A Secretaria da Saúde do Ceará (Sesa) amplia, a partir de 2026, a estratégia de vacinação contra a dengue no estado, garantindo maior proteção à população e consolidando a imunização contra a doença na política permanente de saúde pública. O Dia D, a ser realizado no dia 17 de janeiro, integra a estratégia nacional coordenada pelo Ministério da Saúde e marca a ampliação do acesso ao imunizante para novos territórios.
A vacinação contra a dengue já vinha sendo administrada no Ceará desde 2024, porém de forma focal, restrita a 27 municípios e voltada a crianças e adolescentes de 10 a 14 anos, com esquema vacinal de duas doses (Qdenga, do laboratório Takeda), conforme orientação do Ministério da Saúde. Agora, a estratégia passa a alcançar todos os 184 municípios cearenses.

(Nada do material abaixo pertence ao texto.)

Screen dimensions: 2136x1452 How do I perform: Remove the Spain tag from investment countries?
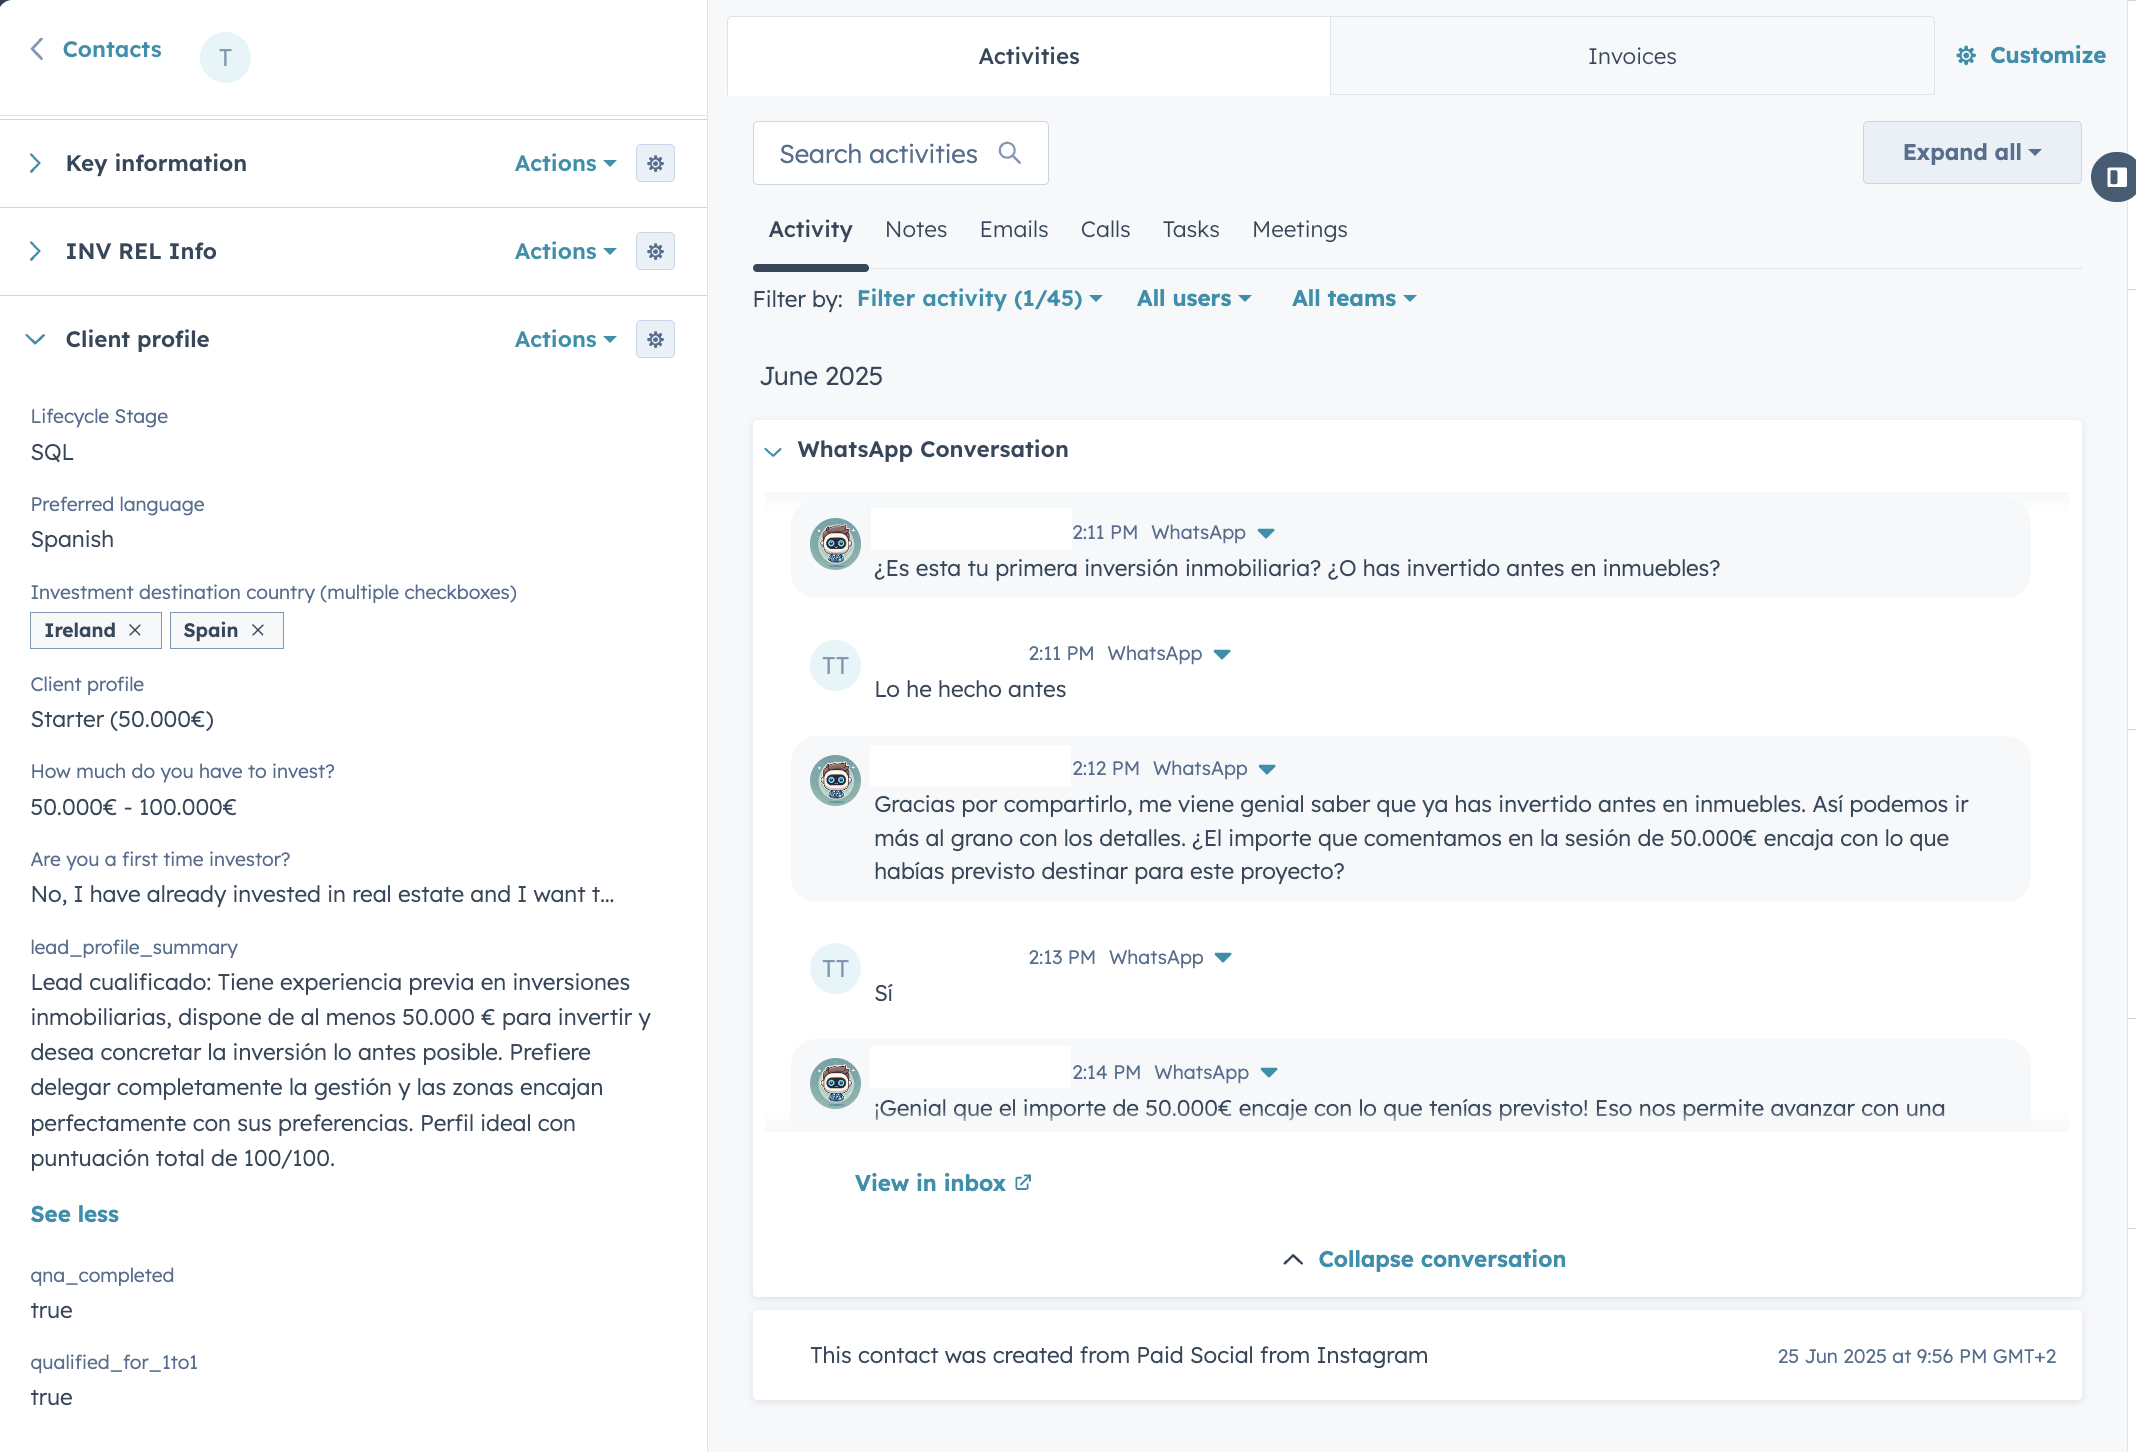click(x=258, y=630)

Segundo a coordenadora de Imunização da Secretaria da Saúde do Ceará, Ana Karine Borges, a ampliação representa um novo momento da política de vacinação no estado. “Estamos aumentando o acesso à vacina contra a dengue de forma planejada,com esquemas adequados para cada público e garantindo que a população tenha orientação clara sobre como e quando se vacinar”, afirma.
A vacina contra a dengue passa a integrar a rotina do Sistema Único de Saúde (SUS), assim como outros imunizantes já consolidados no calendário vacinal.

Como parte desse processo de ampliação, o Ceará também integra a primeira etapa nacional de vacinação em massa com a vacina produzida pelo Instituto Butantan, ao lado de outros municípios dos estados de São Paulo e Minas Gerais.
No estado, a ação ocorre no município de Maranguape, onde a Sesa realiza, no dia 17 de janeiro, o Dia D de vacinação contra a dengue. A iniciativa marca a primeira aplicação, em contexto de campanha, da vacina desenvolvida pelo Instituto Butantan, destinada a pessoas de 15 a 59 anos e aplicada em dose única.
Segundo Ana Karine Borges, a ação em Maranguape integra um planejamento nacional escalonado. “Essa estratégia permite que a vacinação seja realizada de forma estruturada, com acompanhamento técnico e garantia de acesso da população, enquanto avançamos gradualmente na ampliação da cobertura conforme a disponibilidade das doses”, destaca.
A escolha de Maranguape para integrar a primeira etapa da estratégia nacional de vacinação contra a dengue está relacionada, entre outros motivos, à capacidade técnica, operacional e logística do município, além do porte populacional adequado para a execução da ação — entre 100 e 200 mil habitantes.
Dados do IntegraSUS, mostram redução no número de casos e óbitos em 2025, quando comparado a 2024, onde foram registrados 12.019 casos confirmados. Já em 2025, até o período analisado, foram contabilizadas 4.755 confirmações.
Ainda assim, a dengue segue presente no território cearense, o que reforça a necessidade de manter e ampliar as estratégias de prevenção e vacinação.
A coordenadora de Imunização da Secretaria da Saúde do Ceará, Ana Karine Borges, destaca que o enfrentamento à dengue exige ações integradas e permanentes. “A vacina não substitui o controle do mosquito nem a vigilância epidemiológica, mas fortalece a resposta do sistema de saúde e contribui para reduzir casos graves e óbitos. Ela amplia a proteção da população ao se somar às demais estratégias de enfrentamento da doença”, afirma.
2024: início da vacinação em 27 municípios cearenses, para crianças e adolescentes de 10 a 14 anos.
2025:consolidação da estratégia e monitoramento epidemiológico, com redução expressiva de casos.
2026:ampliação da vacinação de rotina para todos os municípios do Ceará e início da vacinação para outras idades em Maranguape, com a vacina do Instituto Butantan.